Olívia abaixou a cabeça rápido demais, evitando o olhar de Marcel, e aquele gesto foi a confirmação que ele precisava. O garoto jogou o corpo pra trás rindo alto, caindo por cima dos livros. Olívia puxou a almofada em que estava apoiada e atirou nele, que desviou sem parar de rir.

- Para com isso, não tem graça – Olívia reclamou, incomodada com a risada do amigo.
- Não acredito nisso! – Marcel sentou outra vez, e controlou os risos – Ele sabe? Ah, que pergunta idiota, Marcel. É claro que não! – ele mesmo respondeu – Kwon é muito lesado pra isso.

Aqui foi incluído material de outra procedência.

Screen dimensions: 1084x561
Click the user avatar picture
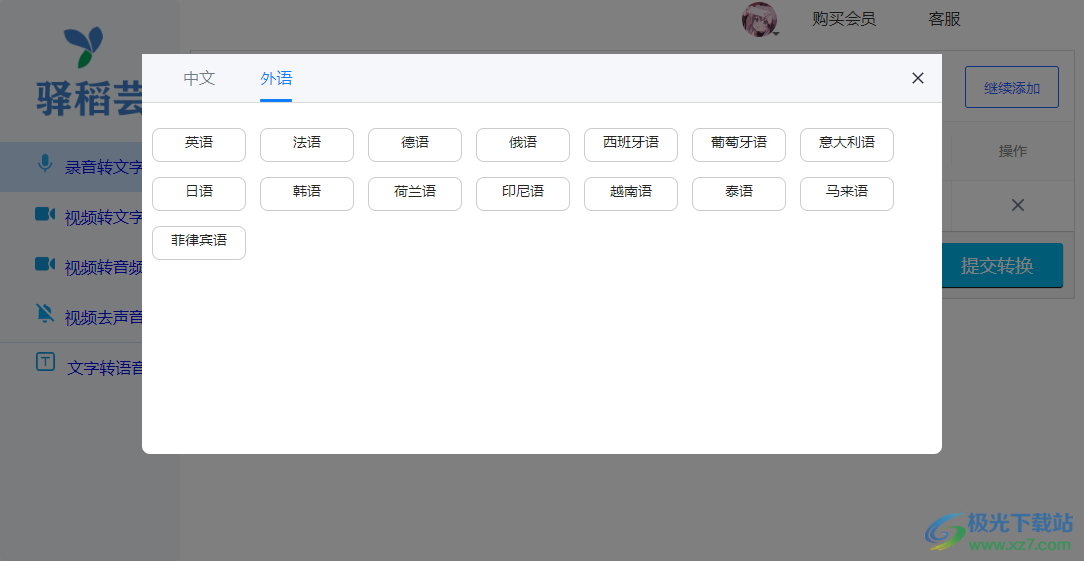(x=758, y=19)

- Ele não é lesado – ele defendeu o amigo, o que causou mais risadas de Marcel – Eu que nunca demonstrei, não teria como ele saber.

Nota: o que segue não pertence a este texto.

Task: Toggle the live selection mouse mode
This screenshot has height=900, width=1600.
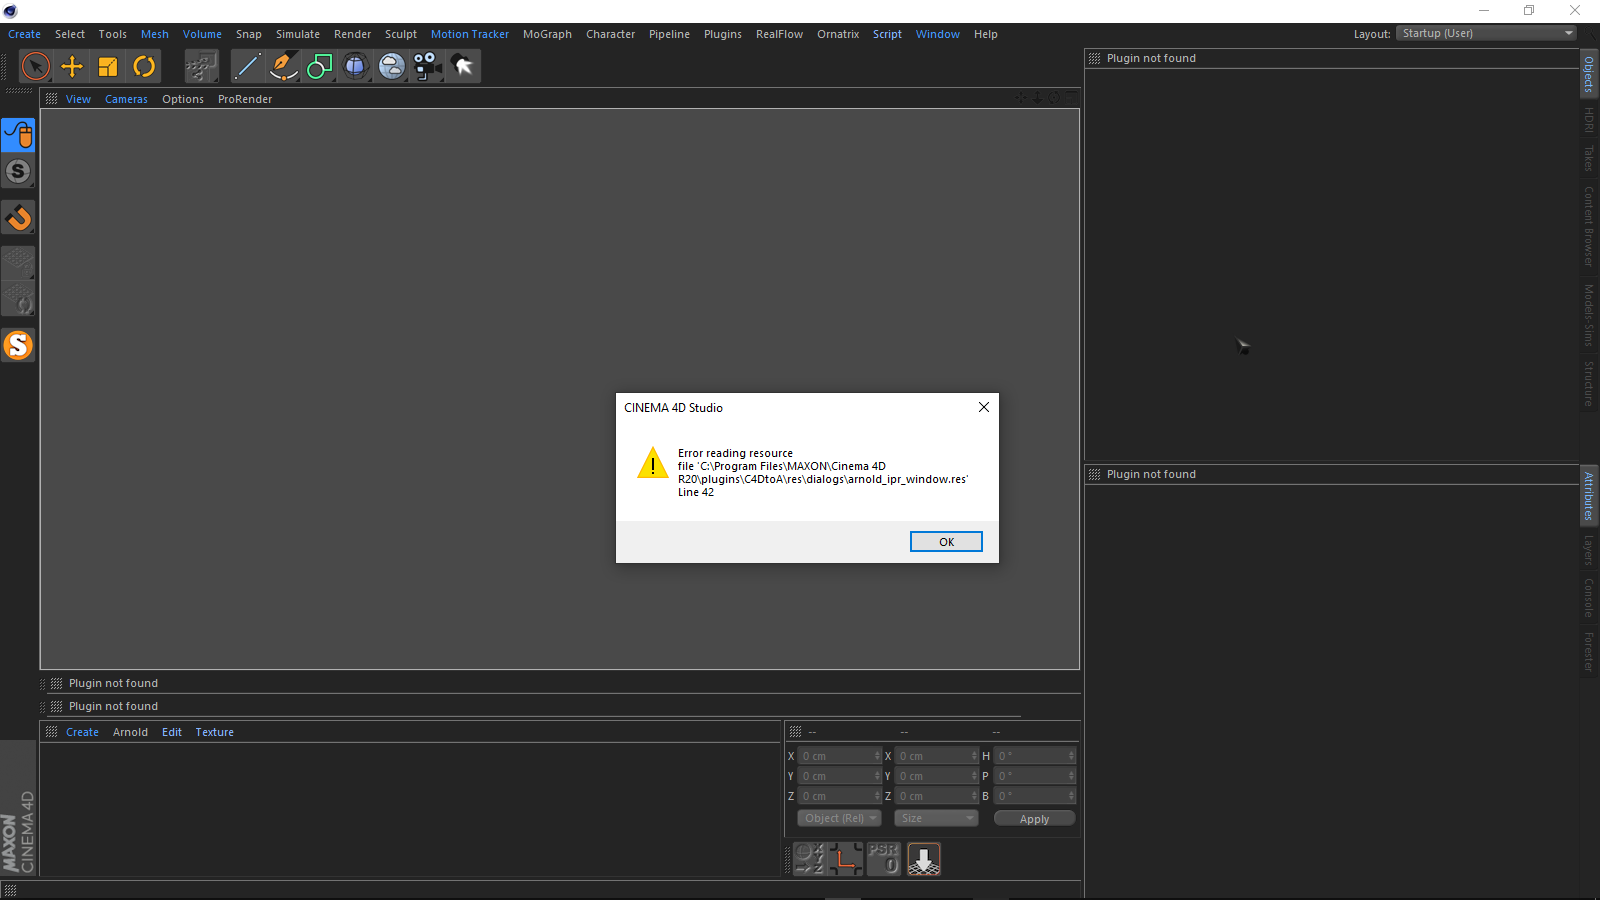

- E por que não? – Marcel parou de rir, embora o sorriso debochado continuasse estampado em seu rosto – Vocês fariam um par perfeito.
- Ah, não sei... Não acho que ele goste de mim do mesmo jeito e prefiro não estragar nossa amizade, caso tentássemos e não desse certo. Nunca voltaria a ser como antes e não quero isso.
- Prefere ficar o resto da vida sem descobrir? Que absurdo!
- Falou o romântico a moda antiga... – ela riu debochada – O que você entende sobre isso? Só vejo você trocando de namorada todo mês. Você chega a decorar o nome delas, ou não dá tempo?
- Esse sarcasmo não vai resolver seu problema. E pro seu governo, eu entendo muito mais do que pensa – Marcel disse convencido – E quanto às garotas, não são namoradas, são casos. Vou me preocupar em lembrar o nome quando encontrar a garota certa.
- Quem não te conhece, pode até acreditar nisso tudo, mas comigo não cola.
- Ah é assim? – Marcel ficou de pé, fingindo estar ofendido – Pois bem, vou ajudá-la a conquistar o Samurai, quer você queira ou não – Olívia abriu a boca pra falar, mas ele não deixou que ela interrompesse – E por hoje podemos encerrar os estudos, tenho uma novela para ajudar a colocar no ar. Sugiro que vá dormir e tenha uma boa noite de sono. Se acordar com olheiras, pode prejudicar o andamento das coisas. Kwon tem suas esquisitices, mas duvido que se sinta atraído por guaxinins.

Marcel sorriu catando a mochila do chão e jogou nas costas, saindo do salão comunal e largando Olívia sozinha, sem reação. Talvez as aulas particulares não tenham sido mesmo uma boa idéia.